C. Recurring and/or Serious Maltreatment:
The Office of Inspector General is required to evaluate whether substantiated maltreatment by an individual meets the statutory criteria to be determined as “recurring or serious.” Individuals determined to be responsible for recurring or serious maltreatment are disqualified from providing direct contact services. Minnesota Statutes, section 245C.02, subdivision 16, states:
“Recurring maltreatment” means more than one incident of maltreatment for which there is a preponderance of evidence that maltreatment occurred and that the subject was responsible for the maltreatment.
Minnesota Statutes, section 245C.02, subdivision 18, states:
"Serious maltreatment" means sexual abuse, maltreatment resulting in death, neglect resulting in serious injury which reasonably requires the care of a physician whether or not the care of a physician was sought, or abuse resulting in serious injury.
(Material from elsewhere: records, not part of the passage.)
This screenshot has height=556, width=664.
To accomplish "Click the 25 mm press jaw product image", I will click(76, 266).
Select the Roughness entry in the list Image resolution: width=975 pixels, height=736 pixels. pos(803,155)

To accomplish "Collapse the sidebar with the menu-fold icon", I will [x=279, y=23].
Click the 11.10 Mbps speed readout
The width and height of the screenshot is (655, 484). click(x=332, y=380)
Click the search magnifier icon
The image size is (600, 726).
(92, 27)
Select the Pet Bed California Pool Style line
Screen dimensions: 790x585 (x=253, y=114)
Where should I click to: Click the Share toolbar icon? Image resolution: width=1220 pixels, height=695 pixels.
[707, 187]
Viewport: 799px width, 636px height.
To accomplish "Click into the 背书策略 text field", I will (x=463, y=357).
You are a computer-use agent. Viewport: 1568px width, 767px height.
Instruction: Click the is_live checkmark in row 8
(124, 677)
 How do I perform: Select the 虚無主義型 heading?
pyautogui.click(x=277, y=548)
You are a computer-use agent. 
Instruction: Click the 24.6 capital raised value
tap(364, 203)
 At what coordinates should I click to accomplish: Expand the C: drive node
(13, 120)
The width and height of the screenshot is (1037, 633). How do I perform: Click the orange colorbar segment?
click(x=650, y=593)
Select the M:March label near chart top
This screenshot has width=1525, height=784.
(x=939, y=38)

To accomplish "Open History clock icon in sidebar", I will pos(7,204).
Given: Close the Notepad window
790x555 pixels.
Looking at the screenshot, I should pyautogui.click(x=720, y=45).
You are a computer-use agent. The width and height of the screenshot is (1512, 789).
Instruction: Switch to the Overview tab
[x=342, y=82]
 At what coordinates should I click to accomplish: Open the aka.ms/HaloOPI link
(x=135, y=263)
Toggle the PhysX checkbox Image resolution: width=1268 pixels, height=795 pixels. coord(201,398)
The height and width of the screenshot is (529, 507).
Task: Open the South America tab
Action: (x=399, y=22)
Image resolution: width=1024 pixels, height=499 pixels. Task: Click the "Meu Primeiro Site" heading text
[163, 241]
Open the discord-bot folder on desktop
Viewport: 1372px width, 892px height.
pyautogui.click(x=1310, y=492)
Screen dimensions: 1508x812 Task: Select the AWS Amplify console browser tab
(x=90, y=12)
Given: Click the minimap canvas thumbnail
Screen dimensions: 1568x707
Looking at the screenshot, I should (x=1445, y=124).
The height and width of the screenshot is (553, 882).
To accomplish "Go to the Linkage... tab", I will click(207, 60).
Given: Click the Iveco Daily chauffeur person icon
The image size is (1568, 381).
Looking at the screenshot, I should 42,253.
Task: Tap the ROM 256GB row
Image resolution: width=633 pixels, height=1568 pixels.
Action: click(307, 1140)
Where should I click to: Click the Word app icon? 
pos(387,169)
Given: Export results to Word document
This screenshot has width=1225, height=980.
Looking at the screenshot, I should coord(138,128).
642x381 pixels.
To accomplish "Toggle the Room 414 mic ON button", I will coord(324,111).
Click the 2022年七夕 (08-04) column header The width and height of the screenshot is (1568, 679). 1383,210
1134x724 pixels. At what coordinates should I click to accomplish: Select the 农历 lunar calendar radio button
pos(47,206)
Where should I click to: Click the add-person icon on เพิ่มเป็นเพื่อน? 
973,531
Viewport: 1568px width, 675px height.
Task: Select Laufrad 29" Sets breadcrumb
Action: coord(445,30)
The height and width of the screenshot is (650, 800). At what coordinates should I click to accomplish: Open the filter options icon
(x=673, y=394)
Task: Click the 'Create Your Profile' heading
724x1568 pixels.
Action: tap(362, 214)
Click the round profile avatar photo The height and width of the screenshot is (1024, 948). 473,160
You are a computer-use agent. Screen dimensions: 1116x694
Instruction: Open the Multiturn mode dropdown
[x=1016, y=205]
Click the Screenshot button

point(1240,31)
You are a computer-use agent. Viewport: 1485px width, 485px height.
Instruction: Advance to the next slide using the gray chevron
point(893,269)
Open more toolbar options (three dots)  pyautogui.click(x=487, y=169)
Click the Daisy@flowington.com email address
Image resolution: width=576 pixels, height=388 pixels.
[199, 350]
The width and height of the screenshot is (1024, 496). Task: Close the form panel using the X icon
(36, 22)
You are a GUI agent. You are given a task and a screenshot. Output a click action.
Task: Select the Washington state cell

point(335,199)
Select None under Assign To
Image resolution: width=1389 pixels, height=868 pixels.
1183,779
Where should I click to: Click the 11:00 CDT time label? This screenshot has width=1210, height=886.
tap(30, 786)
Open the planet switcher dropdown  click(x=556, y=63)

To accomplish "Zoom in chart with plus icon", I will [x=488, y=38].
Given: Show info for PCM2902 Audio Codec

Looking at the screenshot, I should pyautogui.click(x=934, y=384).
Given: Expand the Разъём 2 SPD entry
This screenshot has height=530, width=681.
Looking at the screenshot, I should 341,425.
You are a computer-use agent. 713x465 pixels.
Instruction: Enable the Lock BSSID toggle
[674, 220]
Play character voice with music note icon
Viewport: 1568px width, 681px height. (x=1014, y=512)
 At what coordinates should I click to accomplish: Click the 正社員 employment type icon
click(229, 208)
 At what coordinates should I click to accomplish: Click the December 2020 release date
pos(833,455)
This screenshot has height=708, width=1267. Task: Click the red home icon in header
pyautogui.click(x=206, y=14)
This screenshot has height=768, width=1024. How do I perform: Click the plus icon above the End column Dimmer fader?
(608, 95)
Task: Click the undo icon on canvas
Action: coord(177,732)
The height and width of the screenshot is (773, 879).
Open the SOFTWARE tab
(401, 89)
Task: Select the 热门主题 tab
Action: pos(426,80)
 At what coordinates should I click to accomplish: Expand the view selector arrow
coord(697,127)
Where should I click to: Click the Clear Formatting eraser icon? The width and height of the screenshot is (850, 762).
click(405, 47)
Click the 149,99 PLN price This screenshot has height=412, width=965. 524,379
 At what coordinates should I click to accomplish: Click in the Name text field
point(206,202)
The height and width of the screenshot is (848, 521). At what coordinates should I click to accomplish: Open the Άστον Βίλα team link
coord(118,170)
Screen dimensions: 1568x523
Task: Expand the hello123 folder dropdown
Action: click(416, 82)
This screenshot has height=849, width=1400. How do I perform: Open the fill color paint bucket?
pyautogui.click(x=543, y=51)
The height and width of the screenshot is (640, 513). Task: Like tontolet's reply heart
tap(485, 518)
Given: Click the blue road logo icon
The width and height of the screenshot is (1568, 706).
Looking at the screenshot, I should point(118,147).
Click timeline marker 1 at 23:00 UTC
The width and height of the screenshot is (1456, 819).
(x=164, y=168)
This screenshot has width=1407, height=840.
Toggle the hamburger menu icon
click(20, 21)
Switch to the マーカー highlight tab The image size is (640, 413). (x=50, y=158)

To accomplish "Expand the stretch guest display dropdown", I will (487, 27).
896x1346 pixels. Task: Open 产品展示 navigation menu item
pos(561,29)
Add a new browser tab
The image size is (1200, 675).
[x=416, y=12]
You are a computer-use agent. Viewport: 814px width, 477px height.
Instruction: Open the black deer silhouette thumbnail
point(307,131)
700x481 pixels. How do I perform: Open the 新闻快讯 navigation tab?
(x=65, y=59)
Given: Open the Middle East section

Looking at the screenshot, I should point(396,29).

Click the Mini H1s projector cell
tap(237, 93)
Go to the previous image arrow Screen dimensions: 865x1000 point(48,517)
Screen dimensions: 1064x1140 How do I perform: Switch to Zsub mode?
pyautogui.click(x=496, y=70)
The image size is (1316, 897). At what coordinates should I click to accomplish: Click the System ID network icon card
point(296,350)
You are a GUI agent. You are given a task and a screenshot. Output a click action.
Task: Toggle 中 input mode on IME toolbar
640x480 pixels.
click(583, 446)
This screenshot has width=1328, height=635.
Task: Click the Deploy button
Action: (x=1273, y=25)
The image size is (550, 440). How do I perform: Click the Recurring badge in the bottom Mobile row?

For purposes of this definition, "care of a physician" is treatment received or ordered by a physician, physician assistant, or nurse practitioner, but does not include diagnostic testing, assessment, or observation; the application of, recommendation to use, or prescription solely for a remedy that is available over the counter without a prescription; or a prescription solely for a topical antibiotic to treat burns when there is no follow-up appointment. For purposes of this definition, "abuse resulting in serious injury" means: bruises, bites, skin laceration, or tissue damage; fractures; dislocations; evidence of internal injuries; head injuries with loss of consciousness; extensive second-degree or third-degree burns and other burns for which complications are present; extensive second-degree or third-degree frostbite and other frostbite for which complications are present; irreversible mobility or avulsion of teeth; injuries to the eyes; ingestion of foreign substances and objects that are harmful; near drowning; and heat exhaustion or sunstroke. Serious maltreatment includes neglect when it results in criminal sexual conduct against a child or vulnerable adult.
It was determined that the substantiated physical abuse for which the SP was responsible was serious maltreatment as the AV was bit and sustained a bruise.
The SP was disqualified from providing direct contact services.
Pursuant to Minnesota Statutes, section 260E.35, subdivision 6, paragraph (c) all investigative data maintained in this report will be kept by the Department of Human Services for at least ten years after the date of the final entry in the report.
Action Taken by Facility:
The facility completed an internal review and determined policies and procedures were adequate but not followed by the SP. The SP was no longer worked at the facility.
Action Taken by Department of Human Services, Office of Inspector General:
The SP was disqualified from a position allowing direct contact with, or access to, persons receiving services from programs, organizations, and/or agencies that are required to have individuals complete a background study by the Department of Human Services as listed in Minnesota Statutes, section 245C.03. The determination that the SP was responsible for maltreatment and the disqualification of the SP are each subject to appeal.
On January 25, 2023, the facility was issued a Correction Order for the violation outlined in this report and failing to report maltreatment as required.
Certification:
The information collection procedures followed in this investigation were pursuant to Minnesota Statutes, section 260E.30, subdivision 6, paragraph (c). All individuals that are subjects of data in this investigation have the right to obtain private data on themselves which was collected, created, or maintained by the Department of Human Services.